Ok, Let me first tell you, what prompted me to look up this website today, and vent out my frustration . I’ve been having suicidal thoughts for the past 3 years.
Having been a remarkable student all my life, something happened 3 years ago, that all of a sudden, you can even say, overnight, turned me into a loser! Its not a specific incident or anything, but I’d even move over to the occult and say I’ve been struck by bad luck. My performance academically started dripping, my concentration levels started dwindling, nothing that I wanted, even with all my sincerity and hard work, I got. It was like all of a sudden ‘God’ decided, I’m gonna screw wid dis guy from now onwards. Then when things became too hot to handle and I couldnt even do well in a research internship, I went to a couple of counsellors ( were they? They couldnt help shit) and then read inspirational books as well. I did gain a lot of inspiration and got motivated to perform but then, today I got the results of a major and siignificant exam, and I found that I’ve given my worst performance till date!! despite having given a sincere effort from my side. Its like all of a sudden, everyone’s got smarter and I’ve gone dumb as a pig. I can’t take it anymore, I feel so violent when I see anyone even smiling and laughing, I feel I want to kill him and then kill myself. I feel Im going crazy facing dissapointment day in and day out, realizing my life’s going out of control every day. I’ve lost faith in god, become a sadistic athiest and have no enthusiasm left for life. I dont expect much from either of you, Just wanted to share my views on how pointless I feel life is these days. I just wish I had a rope to hang myself. Sadly(/Fortunately?), none available.
5 comments
So because you are having a catastropically bad time, you feel like murdering innocent bystanders because they are not you? Good thing you can vent your internal rage and despair here, otherwise a hobbit’s gonna have to turn himself in to the gestapo. lol Thankfully, exams can be taken again, and careers can be changed according to your lifestyle. Time is an ahole, but you go and succeed as planned anyways, got me? Insist on enjoying your life. FTW.

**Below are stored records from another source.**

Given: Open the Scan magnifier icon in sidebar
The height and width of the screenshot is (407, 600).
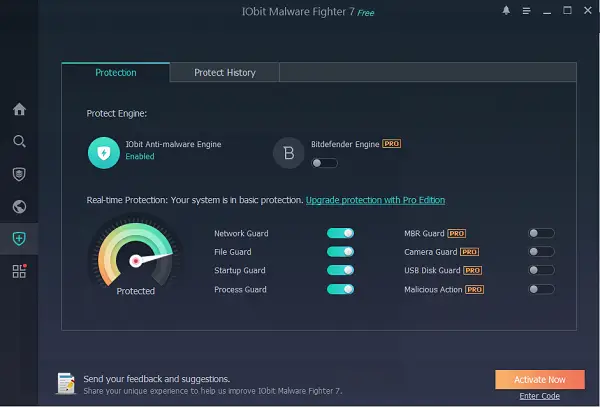Looking at the screenshot, I should pos(19,142).
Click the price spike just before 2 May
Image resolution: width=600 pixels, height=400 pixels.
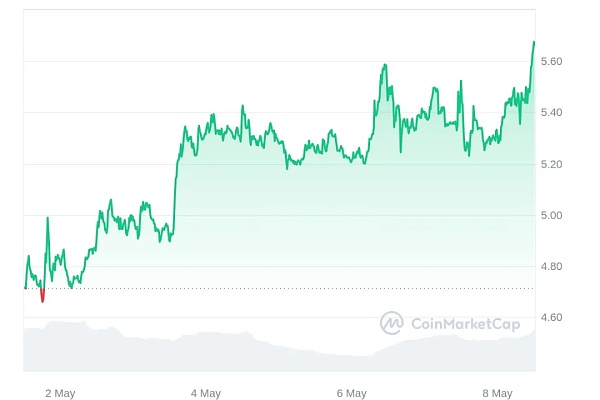click(47, 219)
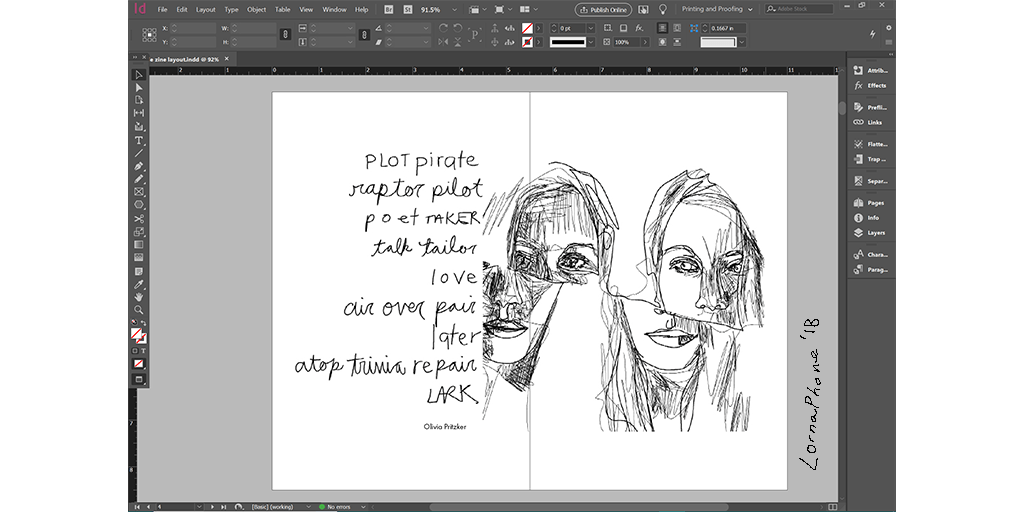
Task: Click the Publish Online button
Action: pyautogui.click(x=603, y=9)
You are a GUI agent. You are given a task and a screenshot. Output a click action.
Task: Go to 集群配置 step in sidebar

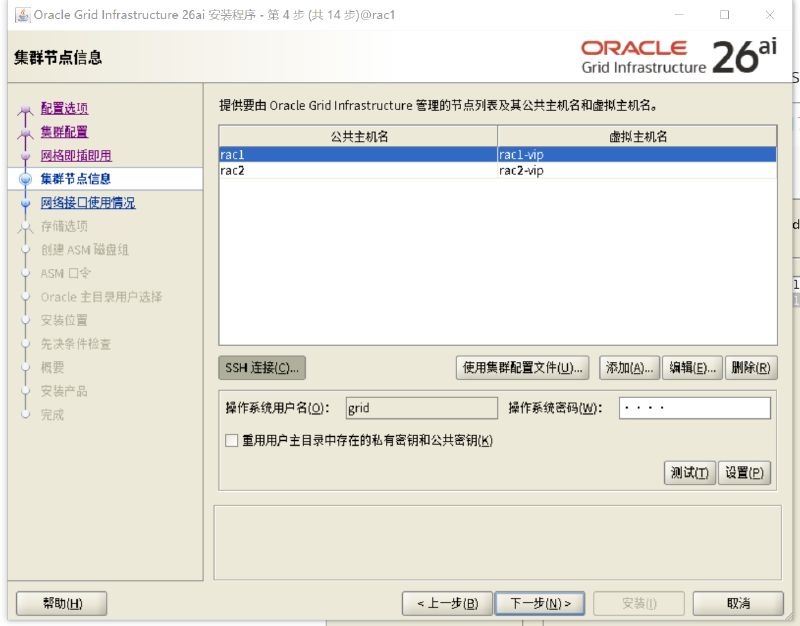(x=64, y=132)
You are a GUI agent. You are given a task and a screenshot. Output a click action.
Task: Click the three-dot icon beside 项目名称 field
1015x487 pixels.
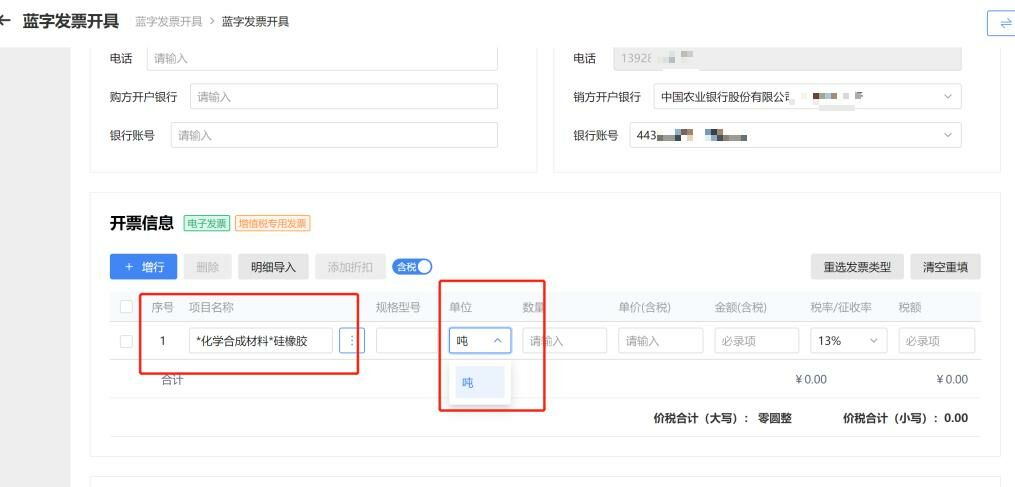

Please do not hurt anyone. You are having severe reaction to your feelings. Have you had a work up medically to determine if there is a possibility of an organic nature? Some people have developed non cancerous tumors in parts of the brain that can cause severe aggression and rage. The important thing is to get to a medical doctor to do a brain scan and confide how you are experiencing things.
Apparently counseling is not working and you need to check out other reasons.
PLEASE make an appt with a medical doctor to see if they can scan your brain to determine possible changes. This is too much an abrupt change in 3 yrs time. It has happened to others and no one thought to look at the brain using scans. PLEASE PLEASE PLEASE consider it.
Sounds like it could be an anxiety disorder, triggered by stress. If I were you, I would find a “practice test” or similar test online, take a sedative (any you may be able to obtain) and see if your performance is better.
Get a good night’s sleep. Wake up, eat breakfast, drink a beer or two (if over 21 of course), and give it a shot. If you score better, your family doc. can prescribe you some Zoloft or something.
“Having been a remarkable student all my life, something happened 3 years ago, that all of a sudden, you can even say, overnight, turned me into a loser!”
you entertain the belief that having good grades makes you a winner, and that belief isn’t working in your favor .. it’s killing your self-esteem slowly but surely
you’re better off if you let go of the belief that your academic performance is related to your worth
I used to be a straight A student, still am really, but even being classified as an over-achiever, I am miserable. Grades aren’t everything. Honestly, there’s more to define you than just academic performance. Don’t ever feel like you should be judged on that alone. You shouldn’t feel horrible about it. Who knows maybe one day everything will click again?! All you can do is try your best. That’s always good enough.